# Maximum Likelihood Estimation

The method of maximum likelihood estimation allows to estimate point parameters for a given distribution underlying some observed data. Let’s look at an example to understand what this means:
Imagine you measure the height of 20 women within an age-range between 20-40 years. You denote the measurements as $X_1=x_1, X_2=x_2,…,X_{20}=x_{20}$, where the capital $X_i$ refers to the i’th measurement and the lowercase $x_i$ to the particular value. For example, if the third measurement was 164 centimeters, you write $X_3=164$, so $x_3=164$. Each measurement can be interpreted as an outcome of a random experiment. Therefore, we can interpret each $X_i$ as a random variable, r.v., and each $x_i$ as a sample drawn from the (one) distribution that we associate with the random variables. Again – we believe that all $X_i$ follow the same probability distribution. In other words, we have a random sample from an unknown joint probability distribution. Notice also that the height of one woman is independent of the height of another woman. Therefore, we can also assume that the measurements are mutually independent of each other. We call a set of r.v.s with these properties (mutual independence and sharing the same distribution), independent and identically distributed, i.i.d..
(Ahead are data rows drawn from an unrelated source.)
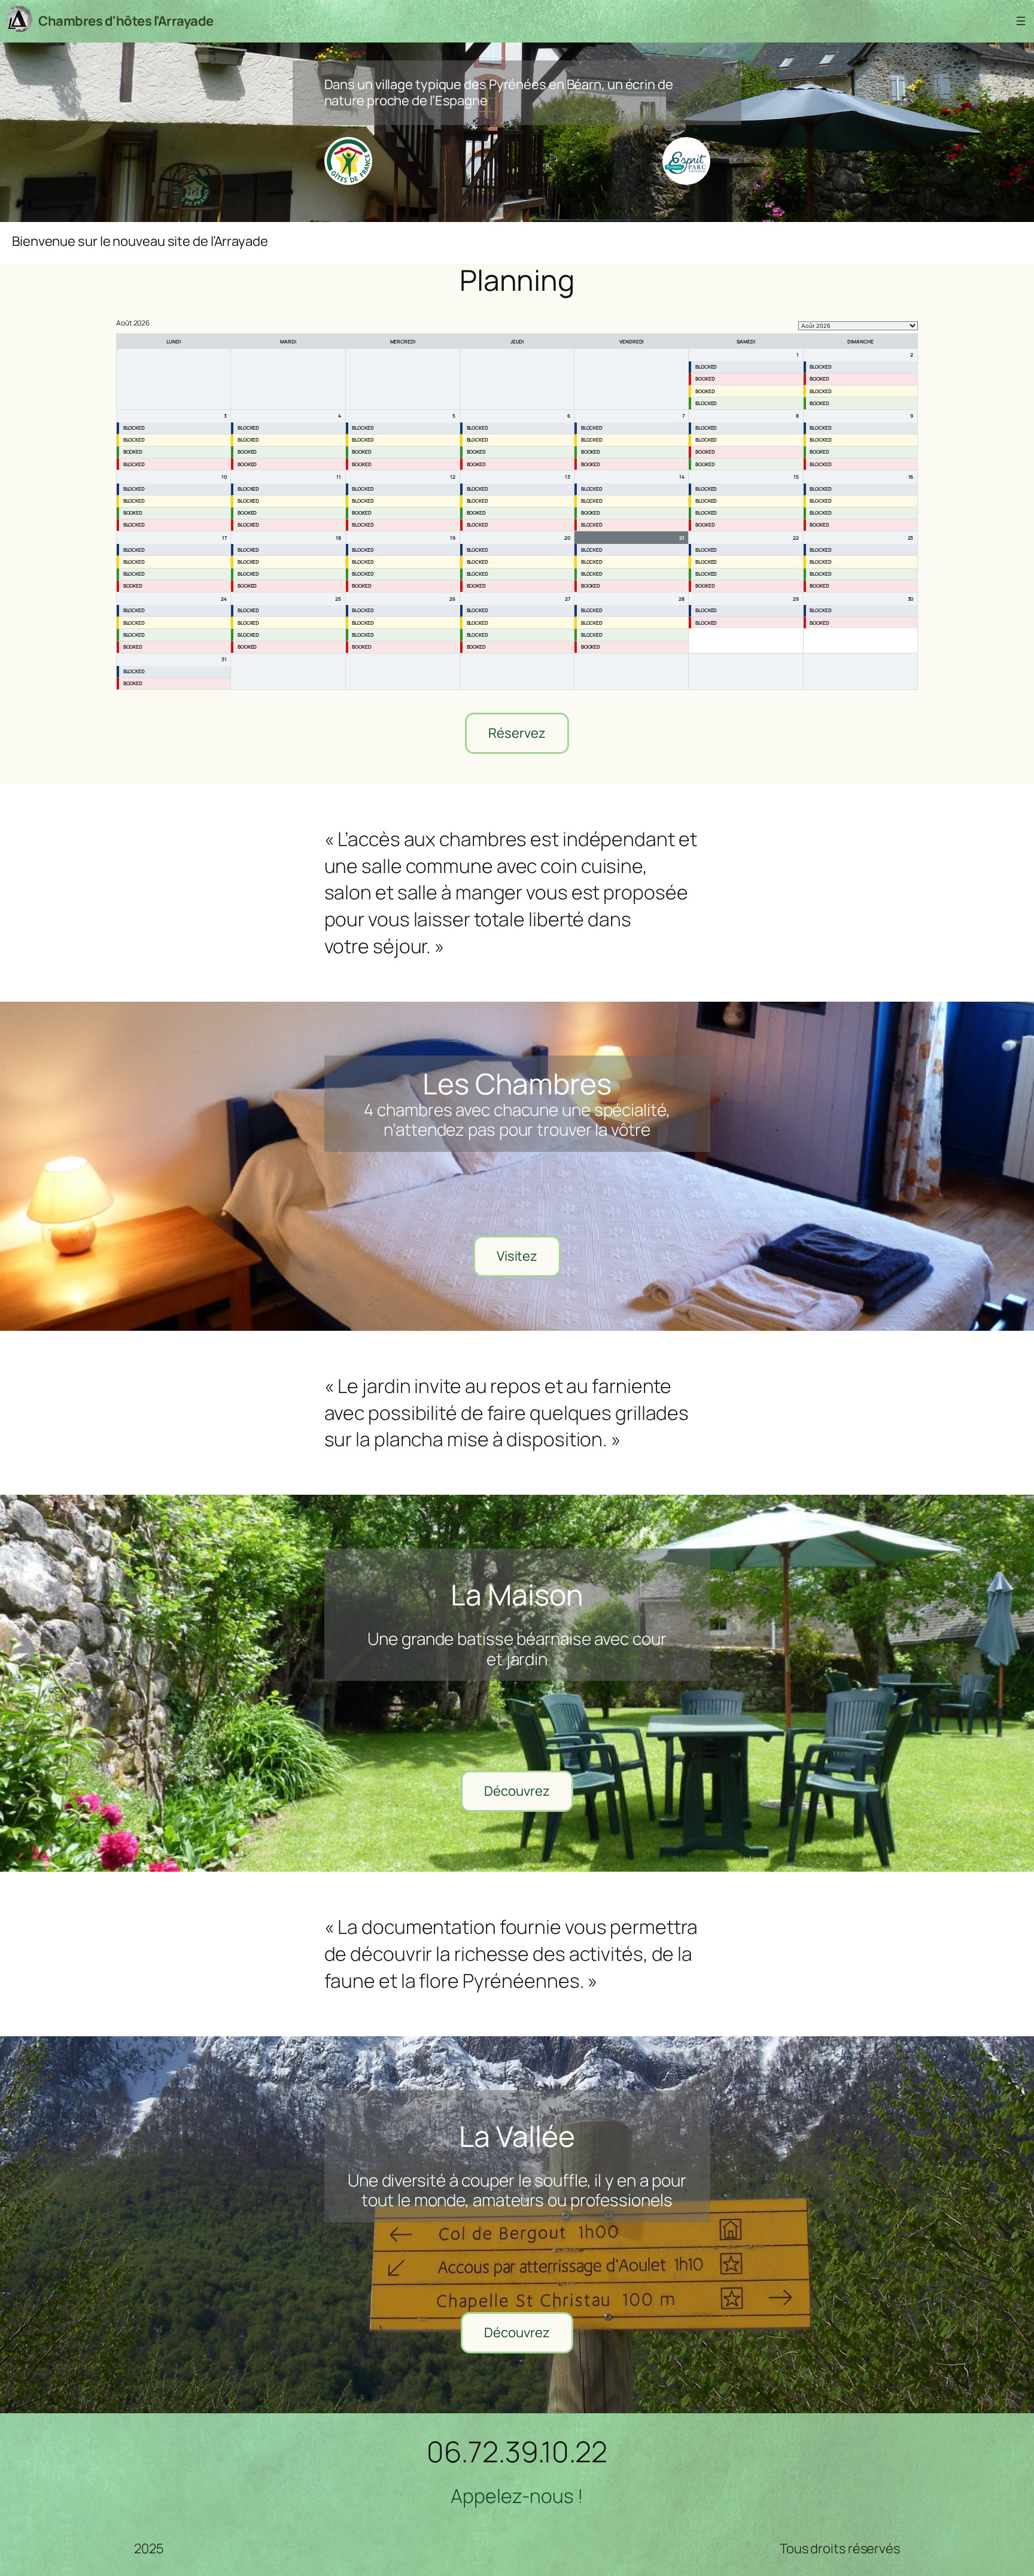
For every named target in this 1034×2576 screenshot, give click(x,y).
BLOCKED (706, 366)
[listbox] (858, 325)
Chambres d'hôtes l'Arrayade (126, 21)
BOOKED (704, 378)
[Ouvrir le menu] (1021, 21)
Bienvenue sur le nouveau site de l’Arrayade (140, 241)
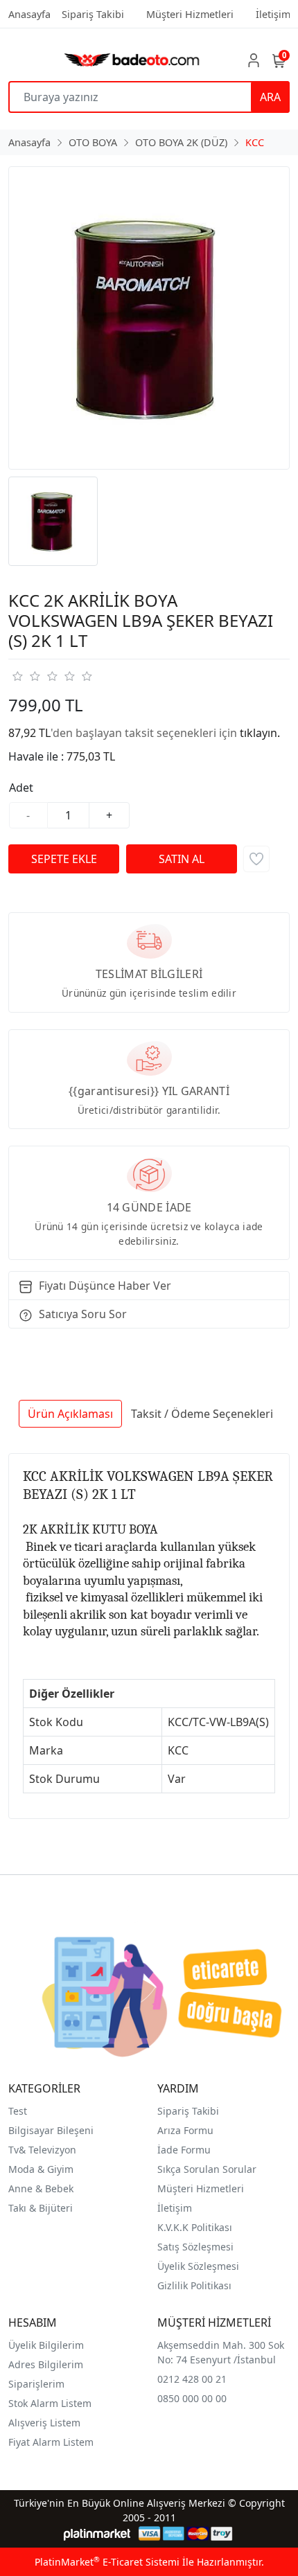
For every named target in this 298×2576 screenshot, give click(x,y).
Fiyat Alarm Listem (51, 2442)
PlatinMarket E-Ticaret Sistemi (107, 2561)
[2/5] (25, 676)
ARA (270, 97)
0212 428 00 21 (192, 2379)
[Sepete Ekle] (63, 858)
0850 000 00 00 (192, 2398)
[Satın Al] (181, 858)
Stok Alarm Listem (49, 2403)
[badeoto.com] (132, 60)
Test (17, 2110)
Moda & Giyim (40, 2169)
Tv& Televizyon (42, 2149)
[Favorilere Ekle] (256, 858)
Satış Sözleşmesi (195, 2246)
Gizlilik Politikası (194, 2285)
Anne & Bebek (40, 2188)
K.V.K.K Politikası (194, 2227)
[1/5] (17, 676)
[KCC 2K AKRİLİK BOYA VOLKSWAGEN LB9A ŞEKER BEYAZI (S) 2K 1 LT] (149, 318)
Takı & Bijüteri (40, 2207)
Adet (21, 787)
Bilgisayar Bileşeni (51, 2130)
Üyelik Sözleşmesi (198, 2266)
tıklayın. (260, 732)
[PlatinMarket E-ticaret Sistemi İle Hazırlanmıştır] (97, 2533)
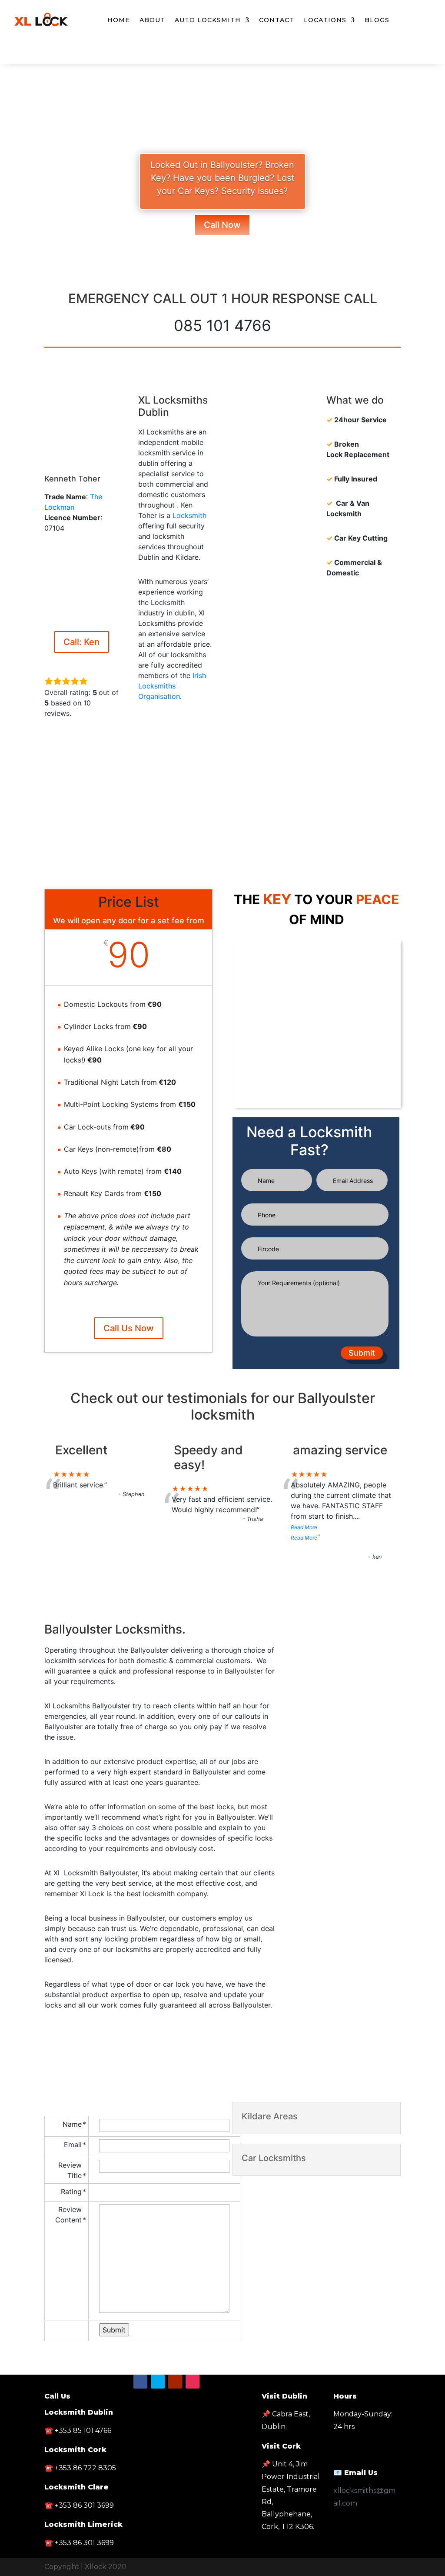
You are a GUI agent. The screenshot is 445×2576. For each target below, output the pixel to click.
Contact (276, 20)
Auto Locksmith (208, 20)
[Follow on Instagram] (192, 2382)
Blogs (377, 20)
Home (118, 20)
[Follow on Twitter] (222, 56)
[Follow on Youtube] (240, 56)
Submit (362, 1352)
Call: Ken (81, 642)
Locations (325, 20)
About (152, 20)
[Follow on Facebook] (205, 56)
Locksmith (189, 515)
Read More (304, 1527)
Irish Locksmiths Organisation (172, 686)
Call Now (222, 225)
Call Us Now (128, 1328)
In this example, we assume that the joint probability distribution of our random sample is a normal distribution. This assumption is our model hypothesis. A normal distribution is determined by its mean $\mu$ and variance $\sigma^2$. Unfortunately, we do not know these parameters. Of course, we could assume another distribution if we had a good reason to do so, and in that case we would have a different set of unknown parameters to estimate. Now we want to find good estimates for those unknown parameters. This is what Maximum Likelihood Estimation does: It finds the (point) estimates of the model parameters that make the observations most likely (→ maximally likely → maximum likelihood). Most likely means: It chooses the parameters for which the joint probability for the observations
is maximal. So the word ”likelihood” is not the same as ”probability”. A probability can be determined/described by a pmf/pdf. For example, $P(X = x)$, the probability that the r.v. X takes the value x is defined by its according pmf=$f_X(x)$ (or pdf in the continuous case), which could be a function governed by one (or more) parameter(s), θ. The task is to find a value for θ s.t. P (X = x) is maximal. Let’s check figure 1 to see an example for that:

The blue crosses denote the 20 height measurements from our example. These observations were drawn from the normal distribution plotted in pale orange. In reality we would not know this distribution and/or its parameters. Suppose, we had been given 3 other normal distributions, B, C, and D, plotted in green, red, and purple in the figure. Which one of these 3 distributions is most likely to have produced the observations? By eyeballing it, we can tell it is the one plotted in purple (although none of these three given distributions really looks appropriate). How to quantify this? We want to know the probability of obtaining the given observations under the assumption that they were generated by each of the 3 given distributions. So we are asking: ”What is the probability that the event $X_1 = x_1$ and the event $X_2 = x-2$and … $X_{20} = x_{20}$ occur together, given that they were all generated by distribution B”. This can be written as: $P(X_1=x_1 \cap … X_{20}=x_{20} | \mu_{B}; \sigma_{B})$. In this case, the subscript B denotes the parameters of the particular distribution. We simply compute this probability for all the three distributions, and then we pick the distribution for which we got the highest probability. Remember: the $X_i$ are i.i.d.. The joint probabilty of n events is the product of the probability of each individual event, if the events are independent. Because i.i.d. implies independence we can write our probability as a product as shown in equation 1.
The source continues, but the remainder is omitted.